Glover, who was one of 10 City advisers on the party’s review of the Square Mile, says: “[There is an] intellectual understanding of the importance of entrepreneurship from growth, absolutely.”

However, Glover is more disappointed with the party’s desire to close what it has branded a “carried interest tax loophole”.

Amadeus Capital Partners boss Anne Glover
Amadeus Capital Partners boss Anne Glover has high hopes for Labour's growth plans but warns against some of the party's proposed taxes - REUTERS/Suzanne Plunkett

Under current rules, instead of receiving a salary or bonus, private equity executives and venture capital investors can take a stake in the funds they manage.
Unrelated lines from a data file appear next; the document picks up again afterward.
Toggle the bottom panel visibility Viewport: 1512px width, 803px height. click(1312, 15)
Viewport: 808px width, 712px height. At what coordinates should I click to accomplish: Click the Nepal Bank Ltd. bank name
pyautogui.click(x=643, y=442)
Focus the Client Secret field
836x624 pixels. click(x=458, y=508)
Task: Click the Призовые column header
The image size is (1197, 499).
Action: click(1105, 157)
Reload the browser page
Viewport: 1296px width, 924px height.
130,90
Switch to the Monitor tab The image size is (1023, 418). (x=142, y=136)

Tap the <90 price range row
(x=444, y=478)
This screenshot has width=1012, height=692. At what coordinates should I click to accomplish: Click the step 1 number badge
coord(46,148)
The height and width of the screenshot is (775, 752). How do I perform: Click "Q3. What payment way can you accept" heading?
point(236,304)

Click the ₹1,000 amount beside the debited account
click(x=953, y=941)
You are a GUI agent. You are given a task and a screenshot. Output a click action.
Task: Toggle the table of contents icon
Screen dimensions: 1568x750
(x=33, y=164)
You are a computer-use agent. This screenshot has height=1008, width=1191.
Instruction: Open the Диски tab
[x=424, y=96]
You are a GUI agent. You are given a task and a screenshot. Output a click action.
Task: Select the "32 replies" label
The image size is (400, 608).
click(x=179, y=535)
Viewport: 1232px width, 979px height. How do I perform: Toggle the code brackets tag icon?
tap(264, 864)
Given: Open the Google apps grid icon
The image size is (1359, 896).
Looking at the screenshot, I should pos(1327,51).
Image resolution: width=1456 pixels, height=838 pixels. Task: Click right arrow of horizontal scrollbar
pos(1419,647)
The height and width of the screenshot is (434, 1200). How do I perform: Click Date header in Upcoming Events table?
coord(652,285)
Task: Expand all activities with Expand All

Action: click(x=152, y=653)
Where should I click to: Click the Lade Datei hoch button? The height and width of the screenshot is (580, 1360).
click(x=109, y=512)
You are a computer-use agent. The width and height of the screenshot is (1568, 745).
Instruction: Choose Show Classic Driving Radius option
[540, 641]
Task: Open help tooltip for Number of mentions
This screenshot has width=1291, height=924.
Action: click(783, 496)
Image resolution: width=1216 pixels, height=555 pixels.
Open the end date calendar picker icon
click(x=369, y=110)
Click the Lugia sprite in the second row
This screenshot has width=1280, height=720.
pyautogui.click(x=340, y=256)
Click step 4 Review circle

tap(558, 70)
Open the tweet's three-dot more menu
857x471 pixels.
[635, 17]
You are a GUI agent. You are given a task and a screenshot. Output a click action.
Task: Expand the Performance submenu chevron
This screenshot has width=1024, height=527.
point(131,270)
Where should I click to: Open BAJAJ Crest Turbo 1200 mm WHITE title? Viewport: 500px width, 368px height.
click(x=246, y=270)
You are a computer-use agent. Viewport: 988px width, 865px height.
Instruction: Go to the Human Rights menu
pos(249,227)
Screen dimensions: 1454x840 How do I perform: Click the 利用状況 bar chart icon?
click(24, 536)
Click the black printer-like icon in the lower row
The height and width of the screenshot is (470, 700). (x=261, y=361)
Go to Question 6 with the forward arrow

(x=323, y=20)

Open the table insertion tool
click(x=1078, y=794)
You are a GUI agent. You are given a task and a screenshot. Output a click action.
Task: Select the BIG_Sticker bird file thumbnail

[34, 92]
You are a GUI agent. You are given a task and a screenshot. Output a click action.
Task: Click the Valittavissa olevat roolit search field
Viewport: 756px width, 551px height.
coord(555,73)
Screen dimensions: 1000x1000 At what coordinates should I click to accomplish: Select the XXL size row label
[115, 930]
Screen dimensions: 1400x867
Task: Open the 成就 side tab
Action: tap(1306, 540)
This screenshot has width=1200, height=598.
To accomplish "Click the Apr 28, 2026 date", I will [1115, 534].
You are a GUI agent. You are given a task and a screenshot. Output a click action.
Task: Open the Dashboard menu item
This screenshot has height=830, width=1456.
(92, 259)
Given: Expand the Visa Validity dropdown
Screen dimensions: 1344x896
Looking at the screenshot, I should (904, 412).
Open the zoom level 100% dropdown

This allows private equity fund managers to pay only 28pc tax on their income because any profits are treated as capital gains instead of income.

Labour claims this is a loophole and wants to bring the taxation into line with income tax.

Glover says the reward reflects the risk these managers take over an extended period of time.

Labour believes it will raise more than £500m extra per year by the end of the decade from around 2,000 people who benefit from current legislation.

But Glover warns the policy is likely to cost the Exchequer by deterring investment, leaving no money to pay for the mental health staff the money was supposed to fund.

“I would predict they would lose as much in lost activity because the private equity guys can move. They function globally, they’ll just go live somewhere else.”

Glover herself says the policy would damage her business in a different way. As her focus is on UK start-ups, she wouldn’t be able to move jurisdiction. However, the crackdown would lead the venture capitalists of the future to make their money doing something else, she warns. That would mean less funding for innovative businesses.

“It’s a long-term consequence, not a short-term one. You’ll just attract less talent into the business,” she says.

Labour needs to do more to show it really wants to let financial services boost growth.

Yet when asked to put forward a shadow cabinet minister to explain why Sir Keir, a leader with a background in the law and the public sector rather than business, is the right candidate to free the City to grow again, the party declined.